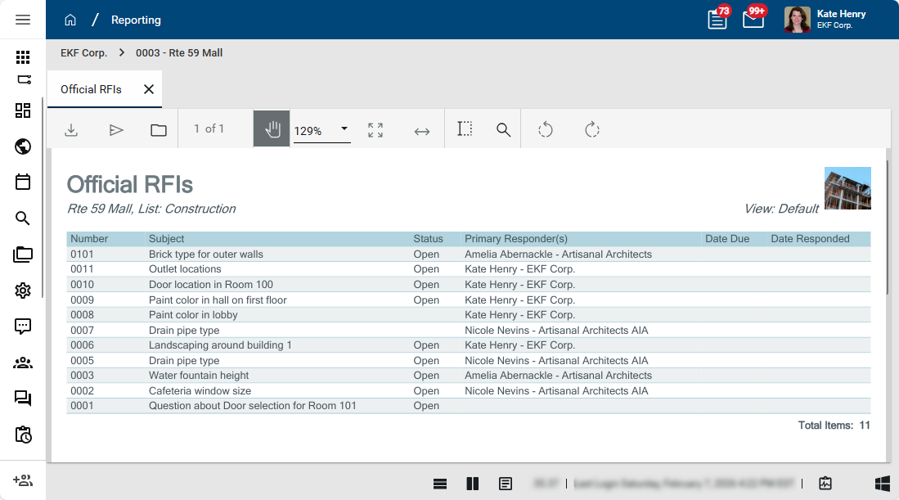Image resolution: width=899 pixels, height=500 pixels.
Task: Click the download report icon
Action: (x=71, y=129)
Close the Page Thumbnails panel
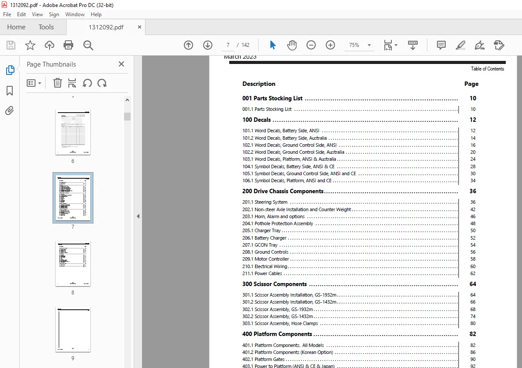This screenshot has width=522, height=368. [121, 64]
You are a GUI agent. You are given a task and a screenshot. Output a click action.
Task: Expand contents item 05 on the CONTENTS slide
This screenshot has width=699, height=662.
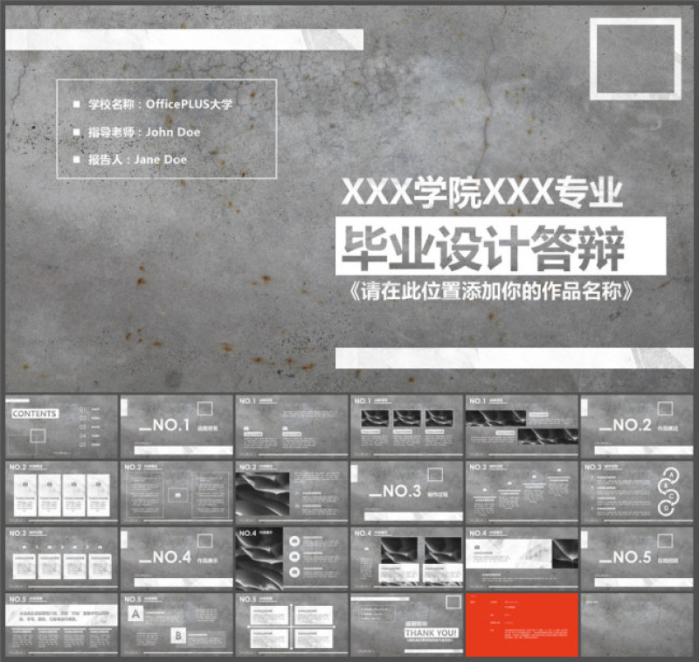point(83,444)
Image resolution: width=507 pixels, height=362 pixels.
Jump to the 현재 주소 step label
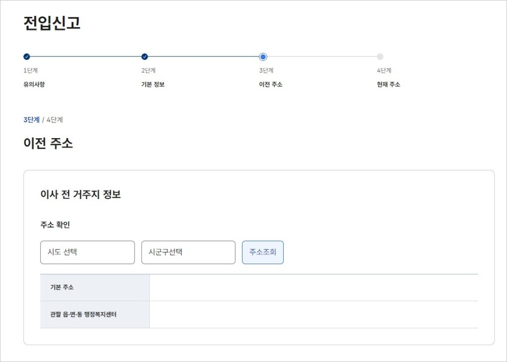388,85
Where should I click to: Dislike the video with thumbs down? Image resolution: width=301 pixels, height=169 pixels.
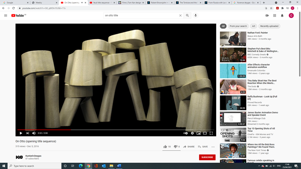[177, 147]
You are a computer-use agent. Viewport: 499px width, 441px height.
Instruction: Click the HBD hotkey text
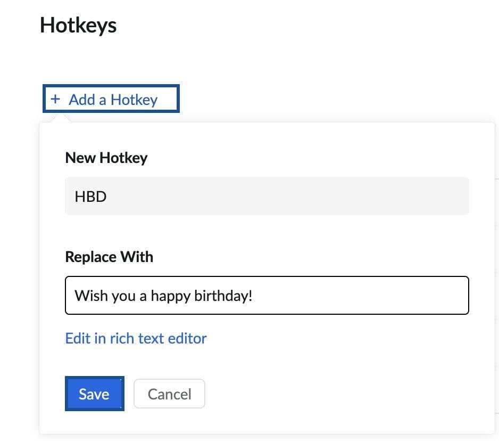click(x=90, y=196)
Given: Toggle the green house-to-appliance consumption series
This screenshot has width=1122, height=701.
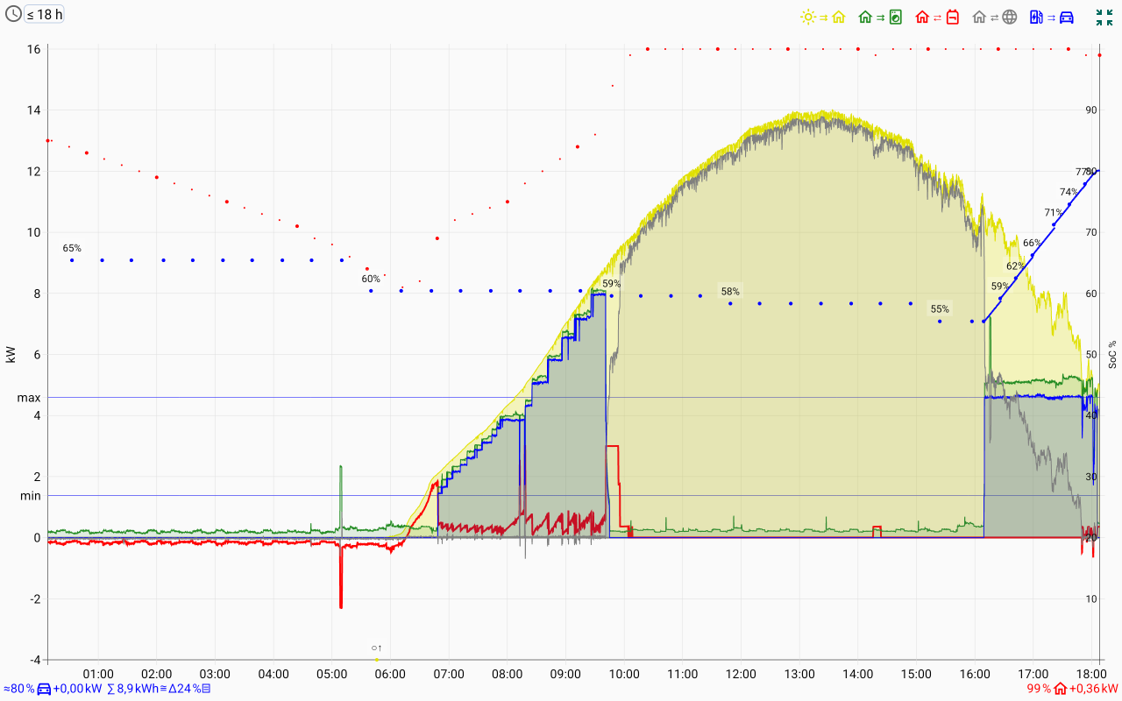Looking at the screenshot, I should [880, 17].
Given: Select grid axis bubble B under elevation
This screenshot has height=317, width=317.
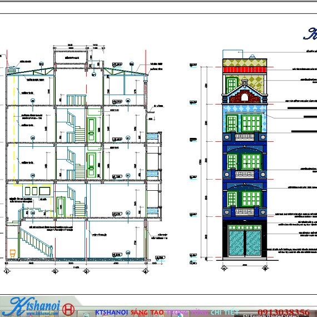Looking at the screenshot, I should [x=265, y=268].
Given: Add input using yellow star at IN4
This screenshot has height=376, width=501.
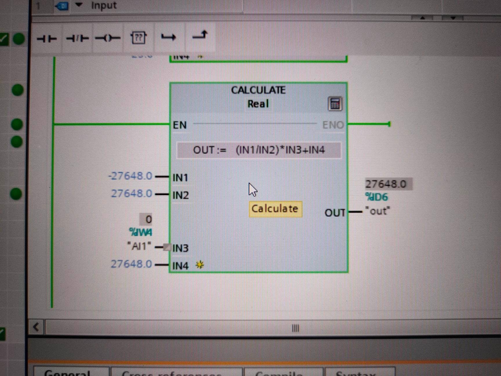Looking at the screenshot, I should 200,265.
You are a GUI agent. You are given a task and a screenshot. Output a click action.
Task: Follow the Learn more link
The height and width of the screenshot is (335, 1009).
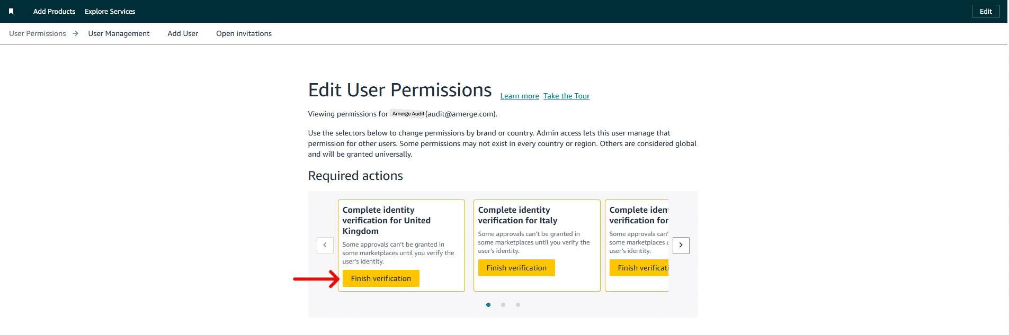[519, 96]
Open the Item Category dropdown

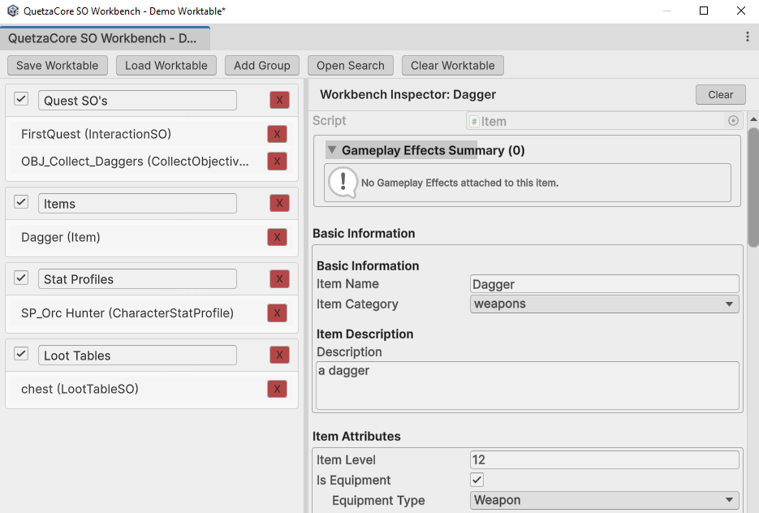604,304
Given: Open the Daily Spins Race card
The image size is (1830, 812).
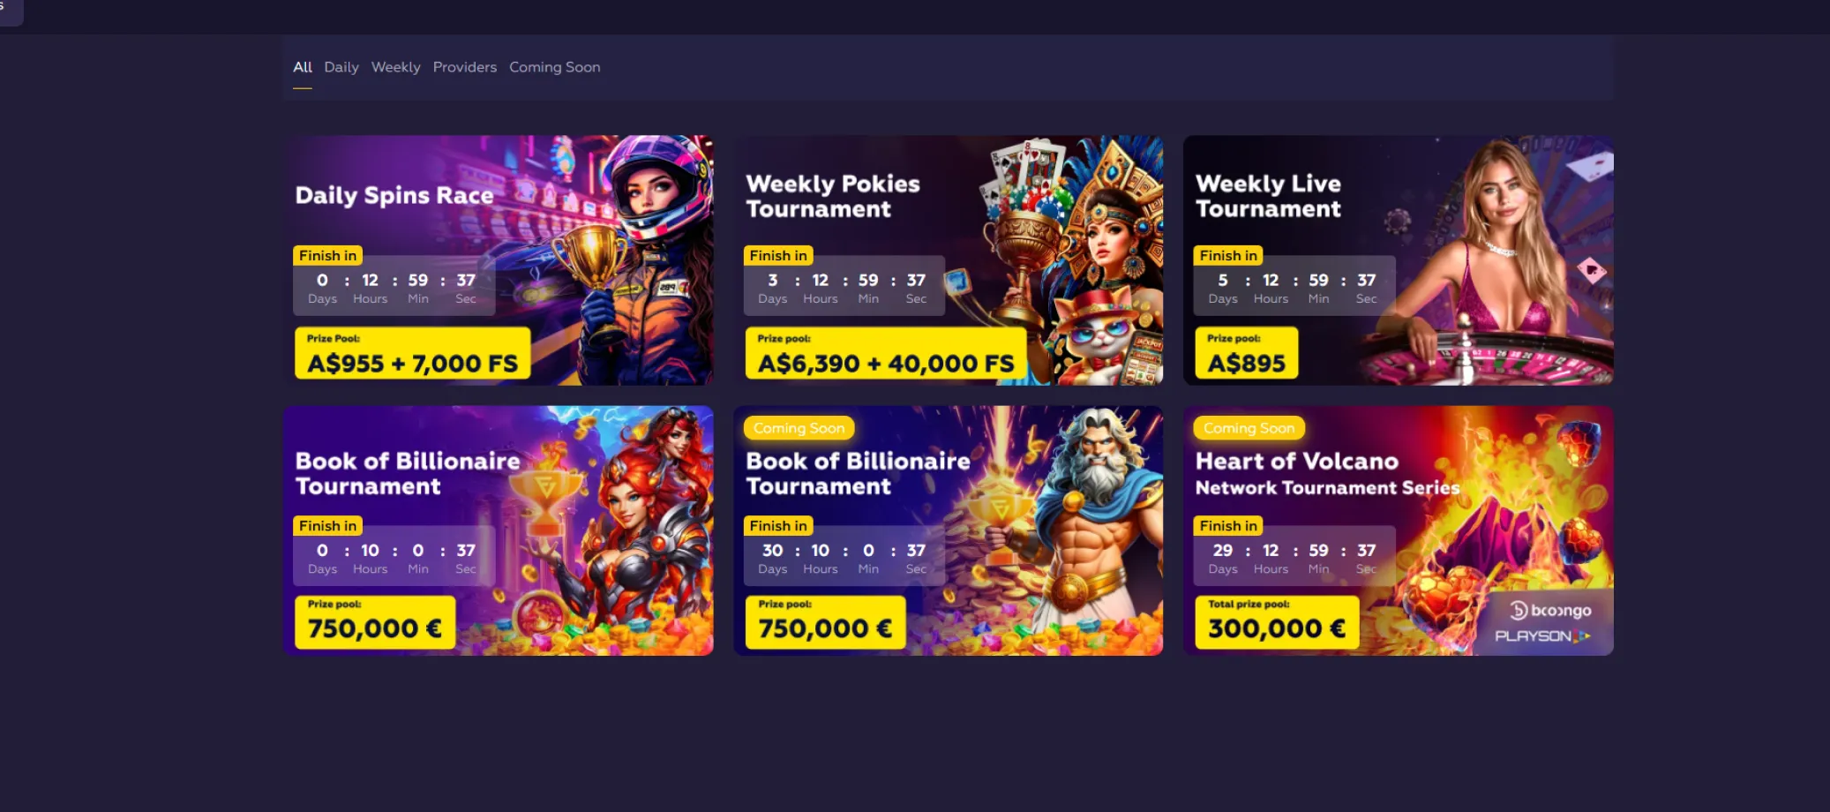Looking at the screenshot, I should pyautogui.click(x=499, y=259).
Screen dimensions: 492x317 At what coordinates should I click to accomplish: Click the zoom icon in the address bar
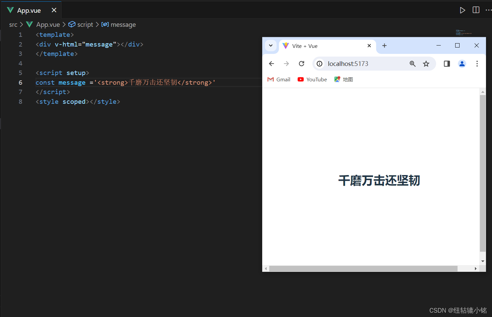pyautogui.click(x=412, y=64)
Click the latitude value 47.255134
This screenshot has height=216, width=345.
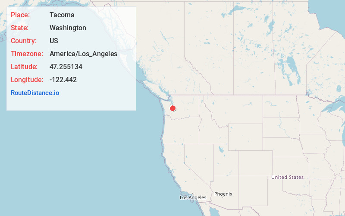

(Required work): Retype, please, exactly the lines that begin with the one containing "The height and" and end at the last line of the entries above, both included, leaving out pictures.

(Solution):
The height and width of the screenshot is (335, 1009).
[519, 96]
Open the Item Category dropdown

604,304
Given: Open the Daily Spins Race card
The image size is (1830, 812).
Looking at the screenshot, I should pyautogui.click(x=499, y=259).
Screen dimensions: 492x317 At what coordinates should I click to accomplish: Click the zoom icon in the address bar
pyautogui.click(x=412, y=64)
Click the latitude value 47.255134
This screenshot has height=216, width=345.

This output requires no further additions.